_Assignment_: Set down each entry as it stands. Skip the pictures.

■ ■ ■ ■ ■ ■ ■

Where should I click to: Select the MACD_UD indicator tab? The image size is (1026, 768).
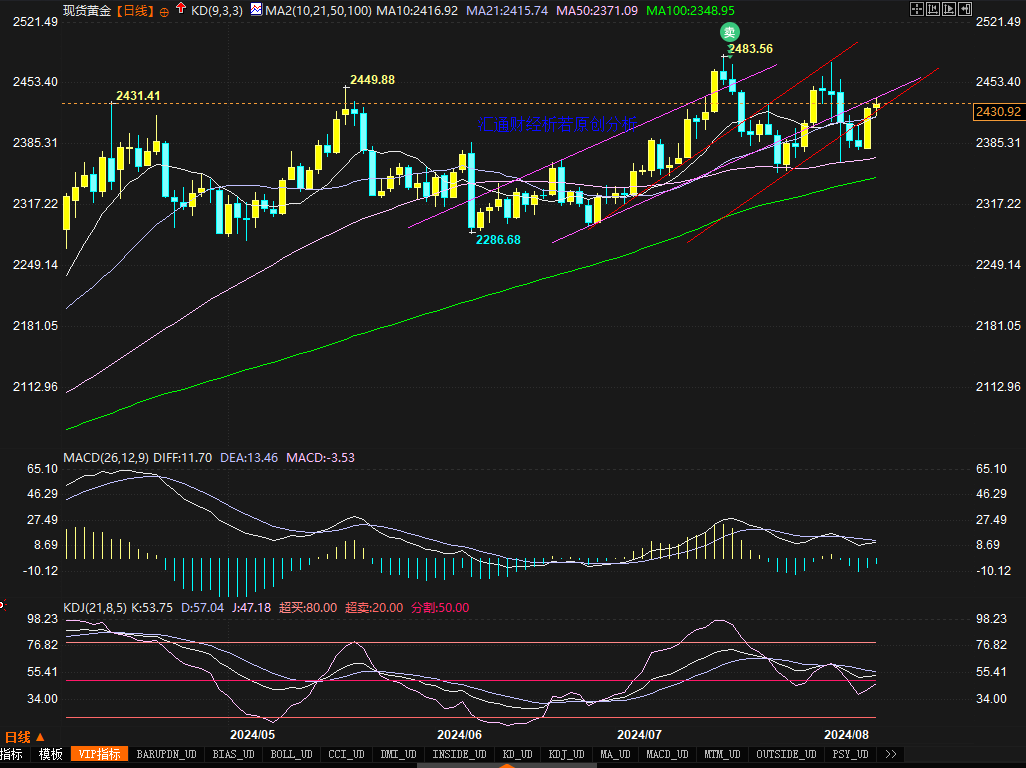666,754
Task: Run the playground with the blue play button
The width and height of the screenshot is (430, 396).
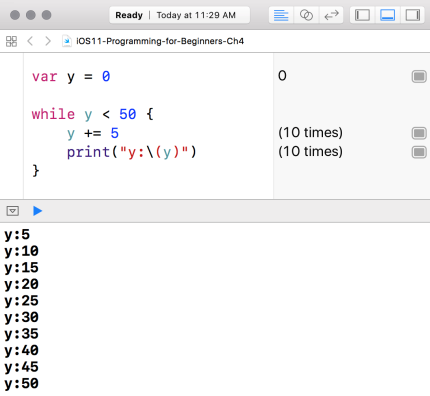Action: pyautogui.click(x=37, y=211)
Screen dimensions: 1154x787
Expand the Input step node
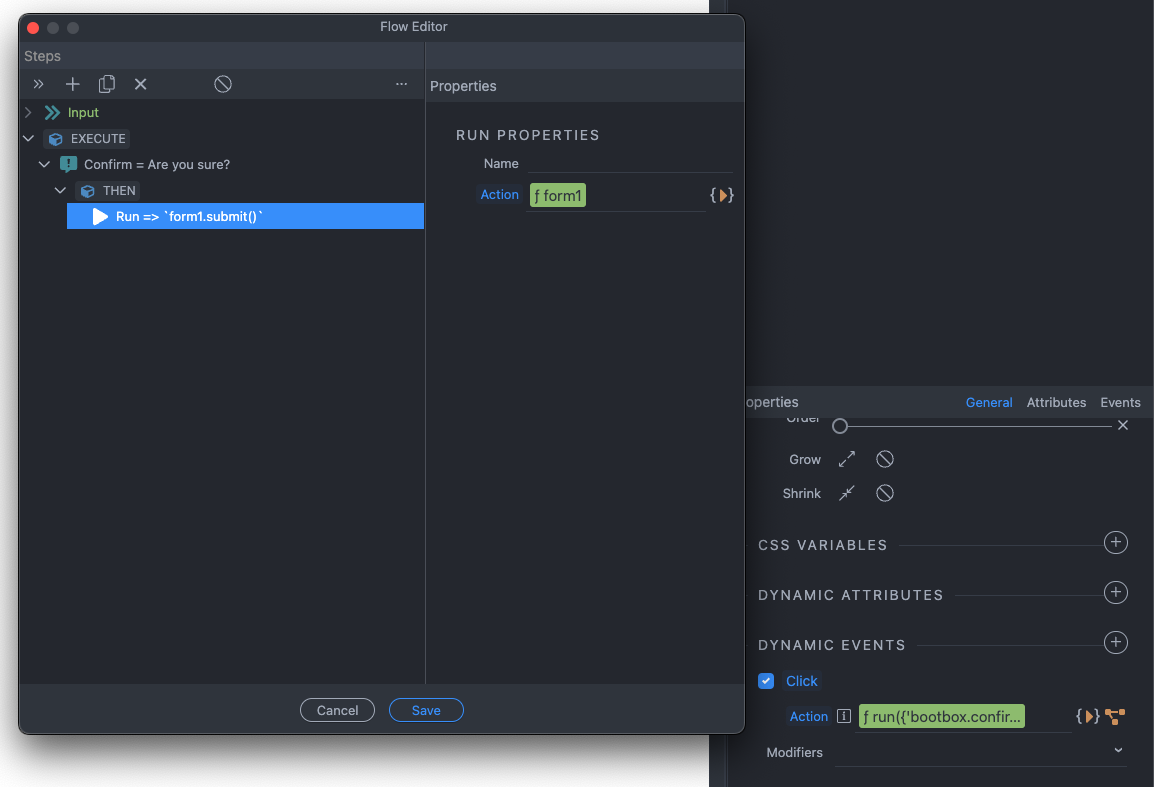click(28, 113)
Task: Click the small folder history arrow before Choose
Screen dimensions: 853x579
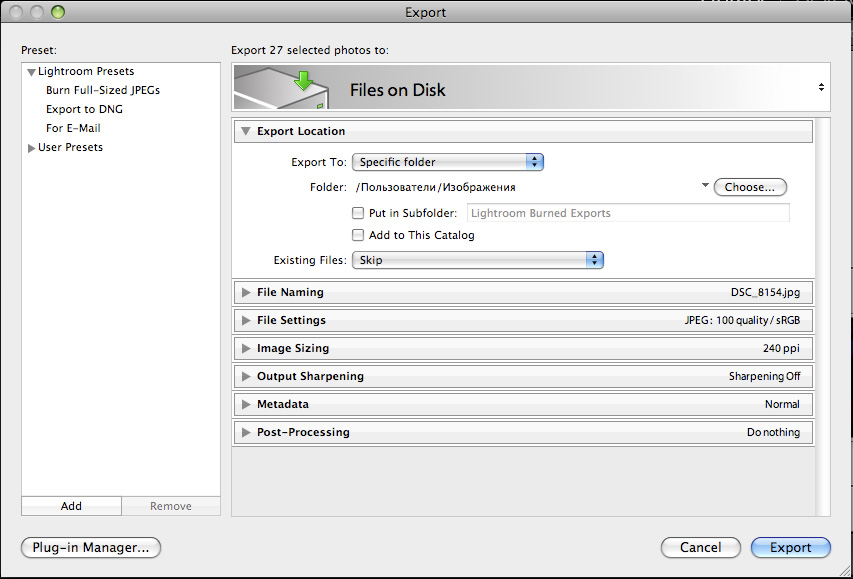Action: pos(705,186)
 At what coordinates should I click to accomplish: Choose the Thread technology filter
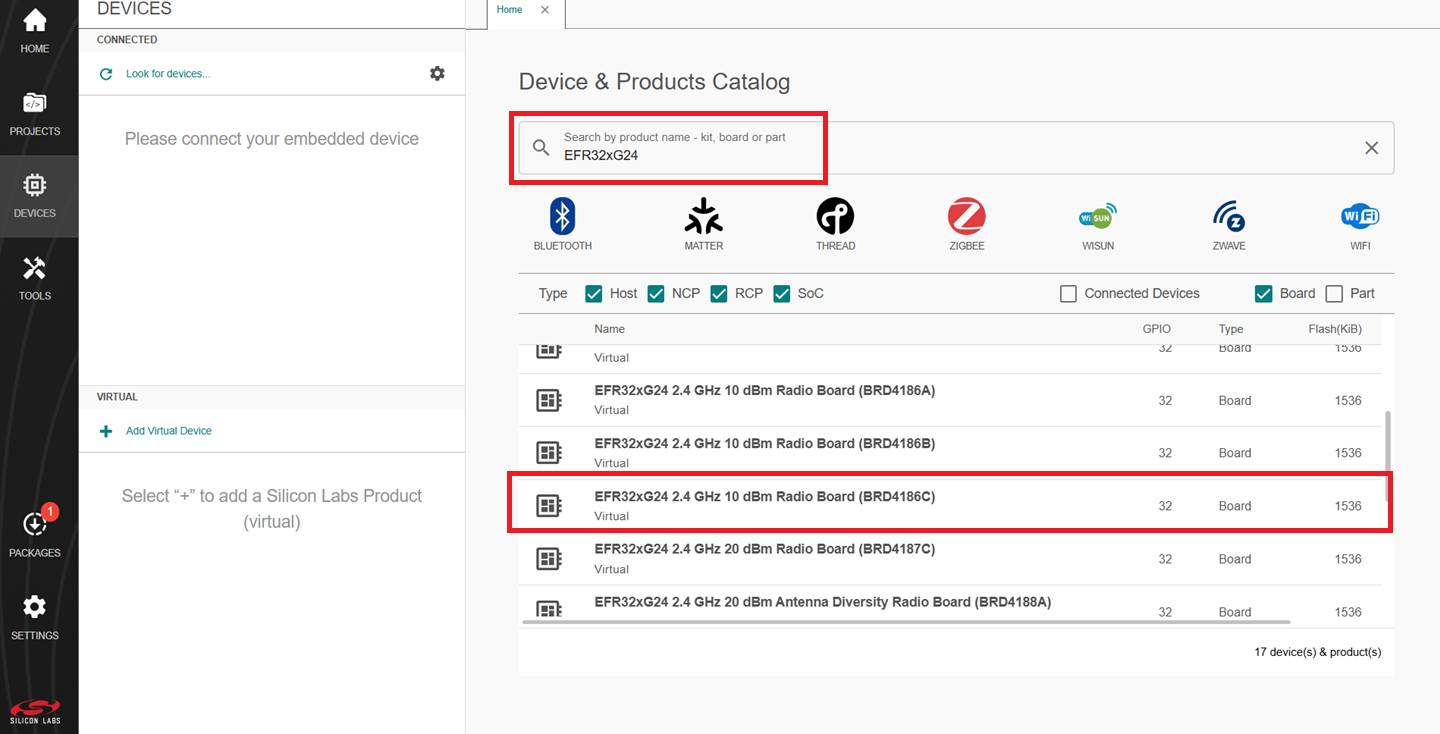835,217
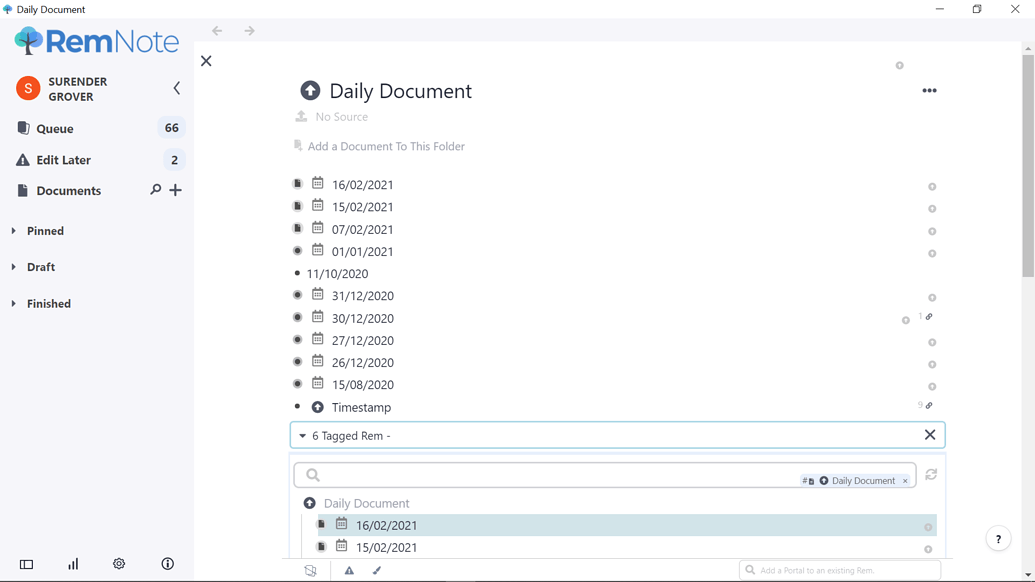Close the Tagged Rem panel
The height and width of the screenshot is (582, 1035).
pyautogui.click(x=930, y=435)
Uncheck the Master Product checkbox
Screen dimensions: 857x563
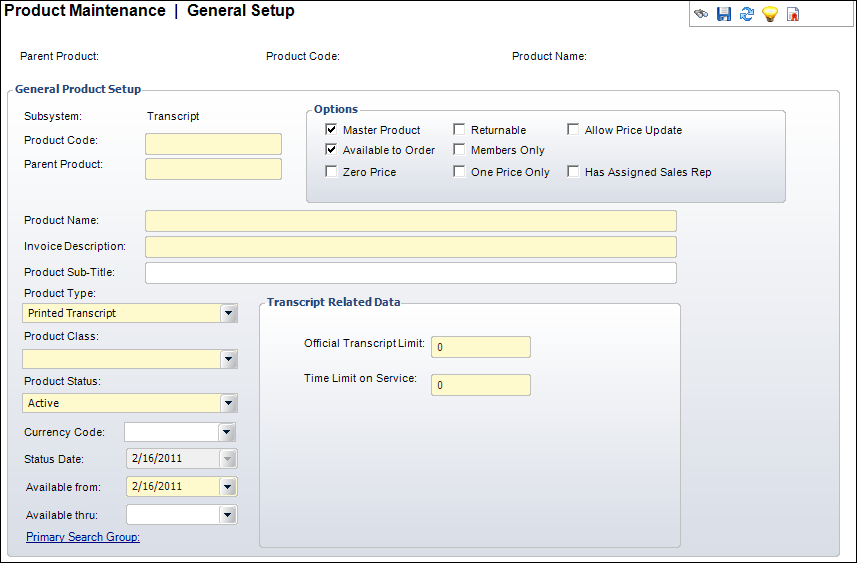[x=331, y=130]
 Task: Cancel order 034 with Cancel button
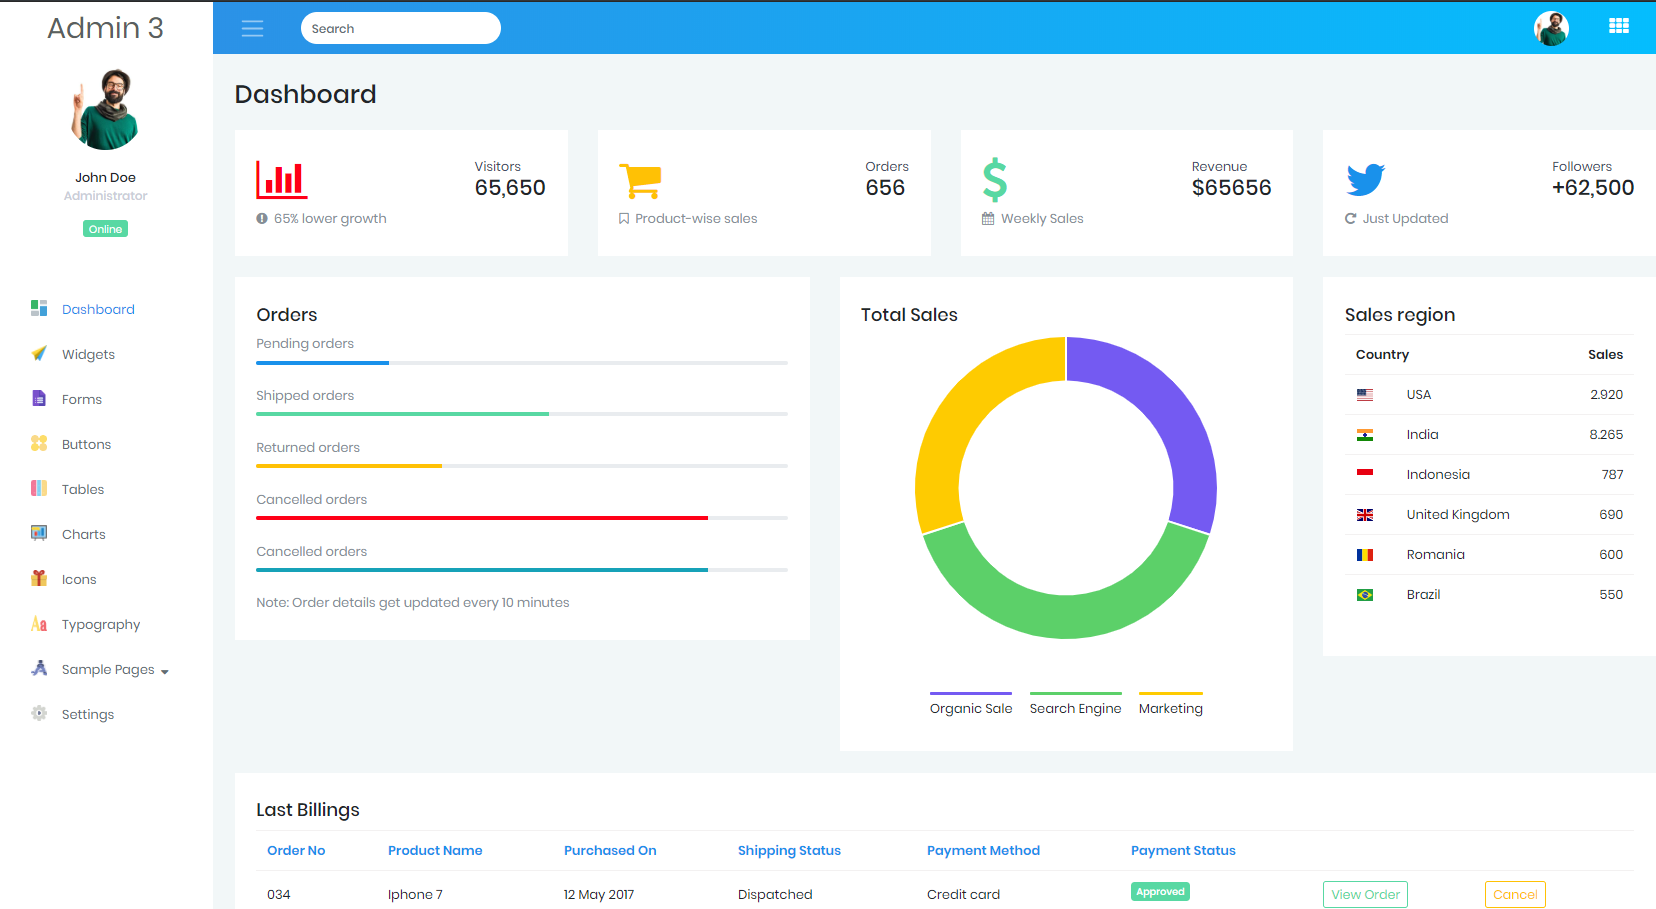pos(1515,894)
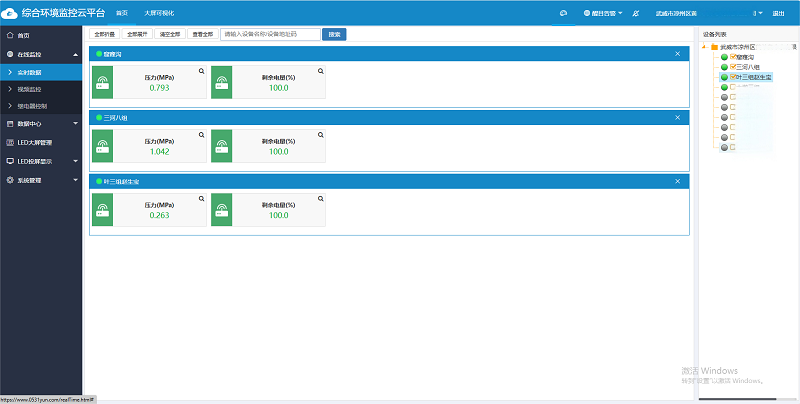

■ ■ ■ ■ ■ ■ ■

_Solution to this task_:
Where should I click to: Select the MACD_UD indicator tab? The image size is (1026, 768).
666,754
Task: Run the playground with the blue play button
The width and height of the screenshot is (430, 396).
Action: pyautogui.click(x=37, y=211)
Screen dimensions: 1154x787
Expand the Input step node
click(28, 113)
Task: Click the small folder history arrow before Choose
Screen dimensions: 853x579
Action: pos(705,186)
 At what coordinates should I click to accomplish: Choose the Thread technology filter
835,217
Close the Tagged Rem panel
The height and width of the screenshot is (582, 1035).
pyautogui.click(x=930, y=435)
Uncheck the Master Product checkbox
Screen dimensions: 857x563
[x=331, y=130]
 Task: Cancel order 034 with Cancel button
pos(1515,894)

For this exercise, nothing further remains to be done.